Added by Acts 2003, 78th Leg., ch. 192, § 2, eff. June 2, 2003. § 33.001. DEFINITIONS. In this chapter: (1) "Abortion" means the use of any means to terminate the pregnancy of a female known by the attending physician to be pregnant, with the intention that the termination of the pregnancy by those means will with reasonable likelihood cause the death of the fetus. This definition, as applied in this chapter, applies only to an unemancipated minor known by the attending physician to be pregnant and may not be construed to limit a minor's access to contraceptives.
(2) "Fetus" means an individual human organism from fertilization until birth.
(3) "Guardian" means a court-appointed guardian of the person of the minor.
(4) "Physician" means an individual licensed to practice medicine in this state.
(5) "Unemancipated minor" includes a minor who: (A) is unmarried; and (B) has not had the disabilities of minority removed under Chapter 31.
Added by Acts 1999, 76th Leg., ch. 395, § 1, eff. Sept. 1, 1999.
§ 33.002. PARENTAL NOTICE. (a) A physician may not perform an abortion on a pregnant unemancipated minor unless:
(1) the physician performing the abortion gives at least 48 hours actual notice, in person or by telephone, of the physician's intent to perform the abortion to:
(A) a parent of the minor, if the minor has no managing conservator or guardian; or
(B) a court-appointed managing conservator or guardian; (2) the judge of a court having probate jurisdiction, the judge of a county court at law, the judge of a district court, including a family district court, or a court of appellate jurisdiction issues an order authorizing the minor to consent to the abortion as provided by Section 33.003 or 33.004;
(3) a probate court, county court at law, district court, including a family district court, or court of appeals, by its inaction, constructively authorizes the minor to consent to the abortion as provided by Section 33.003 or 33.004; or
(4) the physician performing the abortion: (A) concludes that on the basis of the physician's good faith clinical judgment, a condition exists that complicates the medical condition of the pregnant minor and necessitates the immediate abortion of her pregnancy to avert her death or to avoid a serious risk of substantial and irreversible impairment of a major bodily function; and
(B) certifies in writing to the Texas Department of Health and in the patient's medical record the medical indications supporting the physician's judgment that the circumstances described by Paragraph (A) exist.
(b) If a person to whom notice may be given under Subsection (a)(1) cannot be notified after a reasonable effort, a physician may perform an abortion if the physician gives 48 hours constructive notice, by certified mail, restricted delivery, sent to the last known address, to the person to whom notice may be given under Subsection (a)(1).

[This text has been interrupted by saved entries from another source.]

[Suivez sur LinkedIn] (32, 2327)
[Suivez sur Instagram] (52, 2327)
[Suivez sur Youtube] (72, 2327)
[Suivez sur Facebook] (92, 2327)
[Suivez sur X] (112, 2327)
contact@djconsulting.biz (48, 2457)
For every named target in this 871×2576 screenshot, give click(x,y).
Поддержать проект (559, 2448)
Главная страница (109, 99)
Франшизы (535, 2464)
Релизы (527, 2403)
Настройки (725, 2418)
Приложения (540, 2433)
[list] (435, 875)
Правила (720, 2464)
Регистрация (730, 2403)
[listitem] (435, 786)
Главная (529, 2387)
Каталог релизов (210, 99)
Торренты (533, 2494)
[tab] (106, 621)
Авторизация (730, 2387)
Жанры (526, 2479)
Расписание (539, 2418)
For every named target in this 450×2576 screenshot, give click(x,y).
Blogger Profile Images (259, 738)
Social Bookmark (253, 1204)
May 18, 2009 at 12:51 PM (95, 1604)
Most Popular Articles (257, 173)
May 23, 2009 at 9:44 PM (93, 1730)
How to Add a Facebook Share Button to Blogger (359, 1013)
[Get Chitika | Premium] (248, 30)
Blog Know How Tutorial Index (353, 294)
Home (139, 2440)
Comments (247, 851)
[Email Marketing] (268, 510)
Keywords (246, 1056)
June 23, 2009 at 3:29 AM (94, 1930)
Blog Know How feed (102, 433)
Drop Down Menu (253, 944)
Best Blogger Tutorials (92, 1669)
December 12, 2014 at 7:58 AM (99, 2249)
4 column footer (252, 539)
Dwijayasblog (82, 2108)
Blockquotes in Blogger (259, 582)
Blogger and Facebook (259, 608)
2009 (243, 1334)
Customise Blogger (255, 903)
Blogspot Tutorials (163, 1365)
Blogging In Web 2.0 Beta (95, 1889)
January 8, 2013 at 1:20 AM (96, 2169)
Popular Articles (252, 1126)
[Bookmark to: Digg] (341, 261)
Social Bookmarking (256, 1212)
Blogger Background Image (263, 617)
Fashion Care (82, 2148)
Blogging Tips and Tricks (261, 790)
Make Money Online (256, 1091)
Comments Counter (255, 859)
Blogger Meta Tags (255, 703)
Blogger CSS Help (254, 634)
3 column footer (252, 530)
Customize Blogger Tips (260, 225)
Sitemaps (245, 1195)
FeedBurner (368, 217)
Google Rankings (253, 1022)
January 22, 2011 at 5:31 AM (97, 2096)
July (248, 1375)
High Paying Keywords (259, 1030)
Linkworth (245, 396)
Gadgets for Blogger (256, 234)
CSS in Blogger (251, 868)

The period under this subsection begins when the notice is mailed. If the person required to be notified is not notified within the 48-hour period, the abortion may proceed even if the notice by mail is not received.
(c) The requirement that 48 hours actual notice be provided under this section may be waived by an affidavit of:
(1) a parent of the minor, if the minor has no managing conservator or guardian; or
(2) a court-appointed managing conservator or guardian. (d) A physician may execute for inclusion in the minor's medical record an affidavit stating that, according to the best information and belief of the physician, notice or constructive notice has been provided as required by this section. Execution of an affidavit under this subsection creates a presumption that the requirements of this section have been satisfied.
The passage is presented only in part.